Your answer is the lines below, exactly, from the one that contains "شیئرتران (187, 204)" through the one that contains "پی ٹی ایم راہشون", both included.

Stored data:
"""

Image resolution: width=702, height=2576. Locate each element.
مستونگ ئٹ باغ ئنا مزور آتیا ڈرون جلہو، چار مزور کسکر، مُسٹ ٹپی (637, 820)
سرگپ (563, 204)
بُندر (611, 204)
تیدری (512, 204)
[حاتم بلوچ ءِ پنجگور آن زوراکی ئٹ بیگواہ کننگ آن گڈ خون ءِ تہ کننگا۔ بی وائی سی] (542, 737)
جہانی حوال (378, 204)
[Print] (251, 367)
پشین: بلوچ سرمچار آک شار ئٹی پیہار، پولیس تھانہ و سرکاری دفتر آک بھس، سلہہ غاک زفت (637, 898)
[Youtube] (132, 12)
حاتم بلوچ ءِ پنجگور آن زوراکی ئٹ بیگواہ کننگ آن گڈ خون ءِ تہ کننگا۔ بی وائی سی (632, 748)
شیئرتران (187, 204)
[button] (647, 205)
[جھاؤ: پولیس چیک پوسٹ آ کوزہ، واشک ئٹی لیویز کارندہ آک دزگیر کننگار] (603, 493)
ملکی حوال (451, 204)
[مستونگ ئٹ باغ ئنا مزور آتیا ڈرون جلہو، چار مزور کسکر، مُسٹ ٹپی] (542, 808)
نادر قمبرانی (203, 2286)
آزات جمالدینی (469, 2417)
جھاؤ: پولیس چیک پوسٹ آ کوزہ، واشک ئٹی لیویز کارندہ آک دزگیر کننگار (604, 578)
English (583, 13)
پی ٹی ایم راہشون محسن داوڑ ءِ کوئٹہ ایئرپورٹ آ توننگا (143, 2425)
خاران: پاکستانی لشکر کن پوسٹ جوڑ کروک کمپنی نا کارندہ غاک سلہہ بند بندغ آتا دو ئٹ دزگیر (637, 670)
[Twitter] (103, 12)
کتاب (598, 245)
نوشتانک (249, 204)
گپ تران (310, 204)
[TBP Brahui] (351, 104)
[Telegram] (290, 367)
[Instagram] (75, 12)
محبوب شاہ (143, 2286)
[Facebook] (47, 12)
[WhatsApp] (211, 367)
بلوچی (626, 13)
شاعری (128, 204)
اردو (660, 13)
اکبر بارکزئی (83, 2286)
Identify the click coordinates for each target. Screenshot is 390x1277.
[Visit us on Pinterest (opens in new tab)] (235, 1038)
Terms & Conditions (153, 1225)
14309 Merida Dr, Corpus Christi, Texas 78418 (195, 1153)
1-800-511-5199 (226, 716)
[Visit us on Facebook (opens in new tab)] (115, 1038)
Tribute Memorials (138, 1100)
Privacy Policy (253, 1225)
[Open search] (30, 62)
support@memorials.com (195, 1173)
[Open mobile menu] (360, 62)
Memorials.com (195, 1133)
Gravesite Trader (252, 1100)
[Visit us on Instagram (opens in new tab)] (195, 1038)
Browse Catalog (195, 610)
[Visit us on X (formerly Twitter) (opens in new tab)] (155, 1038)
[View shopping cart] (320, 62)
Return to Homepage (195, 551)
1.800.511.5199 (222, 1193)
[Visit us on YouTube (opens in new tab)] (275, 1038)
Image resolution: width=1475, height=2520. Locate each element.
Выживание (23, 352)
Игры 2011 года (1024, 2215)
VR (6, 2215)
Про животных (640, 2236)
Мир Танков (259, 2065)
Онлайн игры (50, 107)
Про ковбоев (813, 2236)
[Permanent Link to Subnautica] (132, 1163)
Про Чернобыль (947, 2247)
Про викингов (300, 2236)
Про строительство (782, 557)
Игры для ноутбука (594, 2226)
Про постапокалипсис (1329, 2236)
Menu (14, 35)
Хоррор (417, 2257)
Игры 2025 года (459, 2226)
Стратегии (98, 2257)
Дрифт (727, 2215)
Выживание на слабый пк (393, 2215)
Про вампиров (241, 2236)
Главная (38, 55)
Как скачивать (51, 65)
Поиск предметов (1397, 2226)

"""

Response area:
شیئرتران (187, 204)
[button] (647, 205)
[جھاؤ: پولیس چیک پوسٹ آ کوزہ، واشک ئٹی لیویز کارندہ آک دزگیر کننگار] (603, 493)
ملکی حوال (451, 204)
[مستونگ ئٹ باغ ئنا مزور آتیا ڈرون جلہو، چار مزور کسکر، مُسٹ ٹپی] (542, 808)
نادر قمبرانی (203, 2286)
آزات جمالدینی (469, 2417)
جھاؤ: پولیس چیک پوسٹ آ کوزہ، واشک ئٹی لیویز کارندہ آک دزگیر کننگار (604, 578)
English (583, 13)
پی ٹی ایم راہشون محسن داوڑ ءِ کوئٹہ ایئرپورٹ آ توننگا (143, 2425)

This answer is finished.